Exercise goal = In the forum thread about the Alpine PXE-H650, copy word for word the part that begins with the words containing "## DougJones (May" and ends with "a solid 10/10.".

# Alpine PXE-H650



## mfenske (Feb 7, 2006)

So I'm late to the party on this one (as usual) but I'm proud to say I really like this processor. I've not had a ton of time to goof with it as of yet though in the limited time I have I found it really does a nice job. I'm finding the imaging and staging to be really pleasant and extends well beyond the confines of the car. The only thing I'll say the MS-8 did better was its center focus. Though, I suspect that may be due to the fact I realize I've gotten the left and right inputs switched.

The manual as everyone has stated is pretty much useless but through the forum I've got it sounding really nice. I'm planning on keeping it now and will definitely tweak it some more.


----------



## DougJones (May 30, 2008)

Funny that you should post this now. I have one that's been sitting in the box for years and I ran across it in the closet yesterday. I may work it into the system just to try it out.


----------



## mfenske (Feb 7, 2006)

I did some more tweaking with it tonight and was able to (finally) get it to calibrate all channels (for some reason it was skipping the sub). I still haven't been able to get the PC software working yet with the processor but I think I have found the way to do that. In any case it sounds really nice. The imaging and staging is pretty excellent. I think that this is a great processor and the signal sensing input works really well too. Good job Alpine. If the manual were better this thing would be a solid 10/10.


----------

Data rows =
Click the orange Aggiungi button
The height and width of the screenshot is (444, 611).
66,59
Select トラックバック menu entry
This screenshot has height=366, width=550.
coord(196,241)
---
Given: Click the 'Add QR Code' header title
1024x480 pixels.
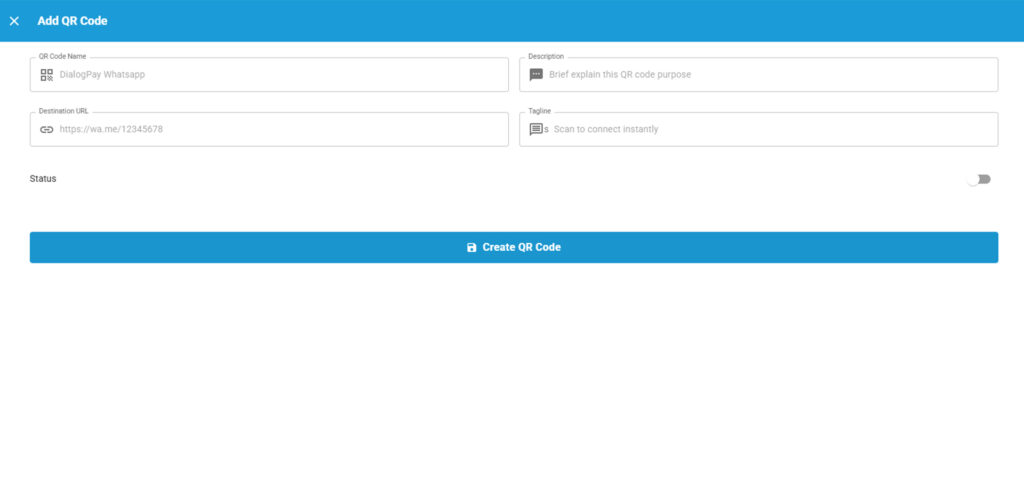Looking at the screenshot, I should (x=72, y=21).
...
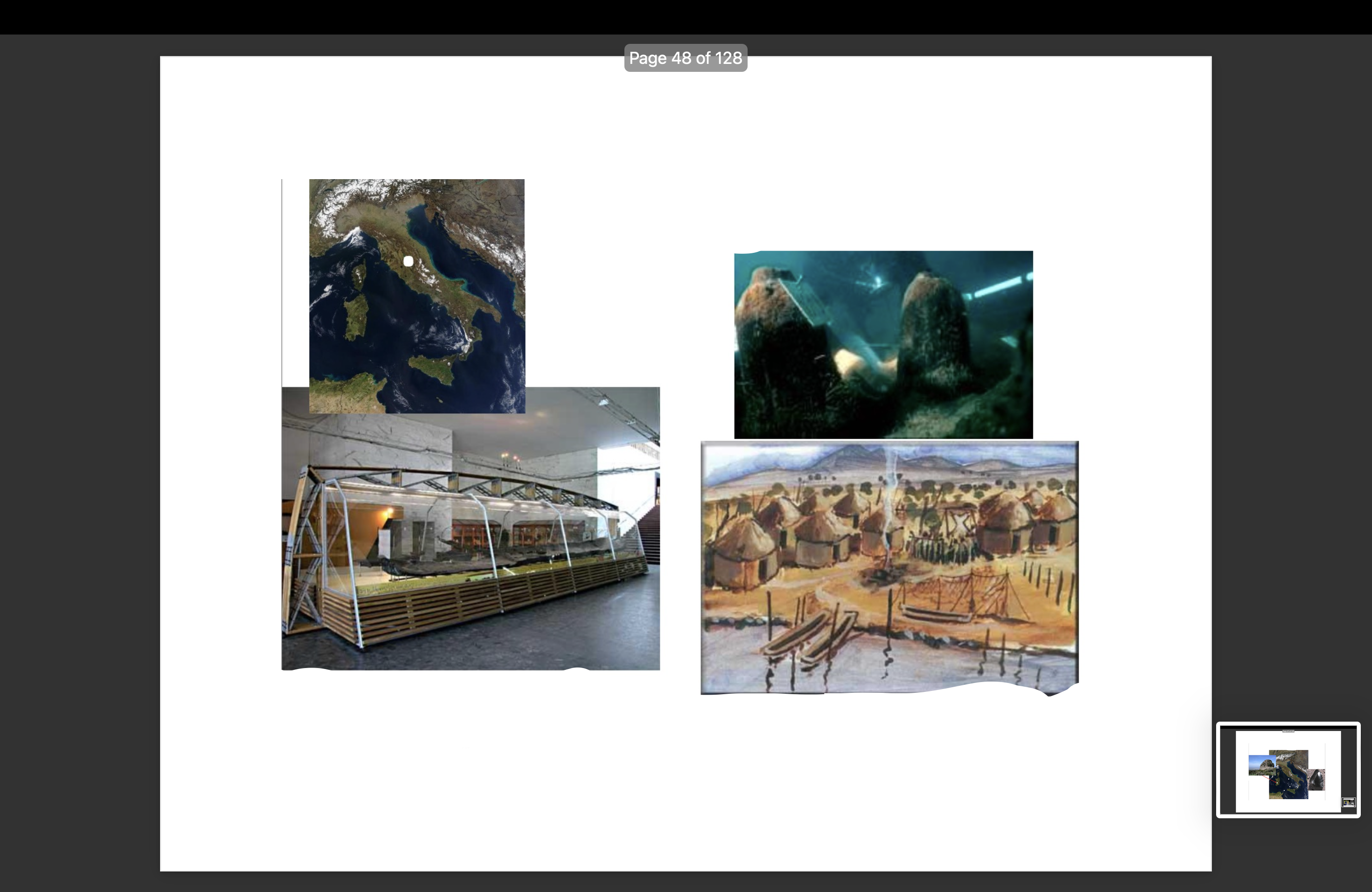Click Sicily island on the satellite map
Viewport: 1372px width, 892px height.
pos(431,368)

Full answer =
## DougJones (May 30, 2008)

Funny that you should post this now. I have one that's been sitting in the box for years and I ran across it in the closet yesterday. I may work it into the system just to try it out.


----------



## mfenske (Feb 7, 2006)

I did some more tweaking with it tonight and was able to (finally) get it to calibrate all channels (for some reason it was skipping the sub). I still haven't been able to get the PC software working yet with the processor but I think I have found the way to do that. In any case it sounds really nice. The imaging and staging is pretty excellent. I think that this is a great processor and the signal sensing input works really well too. Good job Alpine. If the manual were better this thing would be a solid 10/10.